• **QUOTED TEXT**
The amount of work and experience to really understand a company, industry,
and overall market is nothing compared to what it takes for a quick flip.

Let's be realistic, what are your odds of doubling or tripling your money by
finding the right stock? Within a reasonable time frame of course.

That's the one thing I learned from stocks - there is no free lunch. The best
long term hold stocks are either 1) expensive so that your return is minimal
2) unknown and take just as much work as a job 3) requires you to assume a
high level of risk

------
enigmabomb
This question really depends on your risk profile. If you were younger I'd
suggest speculating with the 1k and 2k, and investing the 5k in your
retirement so you can benefit from many years of compound interest. What're
the constraints you're working under?

------
andymoe
If "try and get as much return as you can" is the only input to the decision
we are likely not investing but speculating and there is a difference. So if
we are speculating here then I think I'd take those three envelopes to Vegas
and split them between blackjack, craps and (hopefully) several hours of No-
Limit poker. I could use a vacation anyway.

------
niico
1k in counseling and coaching, 2k in myself (personal stuff, gadgets, etc) and
5k in promoting my startup on Adwords or FB ads

------
joncooper
Over what time frame? What percentage of the investor's net worth and yearly
cashflow do these sums represent?

------
atsaloli
I'd spend it on self-enhancement - study and effective counseling - that would
increase my earning potential.

------
mapster
Buy things and flip them. I assume this is your money?

• **AVAILABLE DATA**
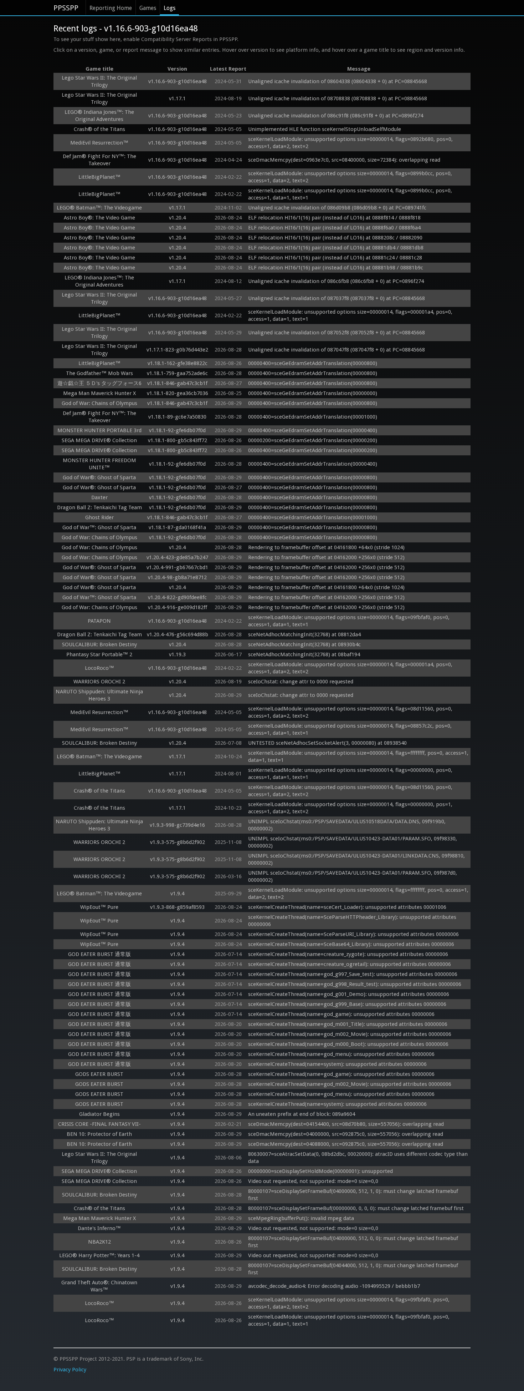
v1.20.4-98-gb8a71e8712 (177, 577)
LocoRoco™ (99, 668)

• **PROBLEMS AND TASKS**
1. According to the forum thread on investing, where would niico put the 5k?
2. Translate this sentence from the forum thread on investing into Spanish: "That's the one thing I learned from stocks - there is no free lunch."
3. Summarize the forum thread on investing in two sentences.
The listing is not used in any of the work here.

• **EXERCISE RESPONSES**
1. Into promoting a startup on Adwords or FB ads.

2. Eso es lo único que aprendí de las acciones: no existe el almuerzo gratis.

3. One contributor argues that stocks offer no free lunch, because the best long-term holds are either expensive, obscure and as much work as a job, or very risky, and others say the right choice depends on risk profile, time frame and how much of the investor's net worth the sums represent. Suggestions for the money include speculating, gambling in Vegas, spending on counseling and study to raise earning potential, promoting a startup with online ads, and buying things to flip.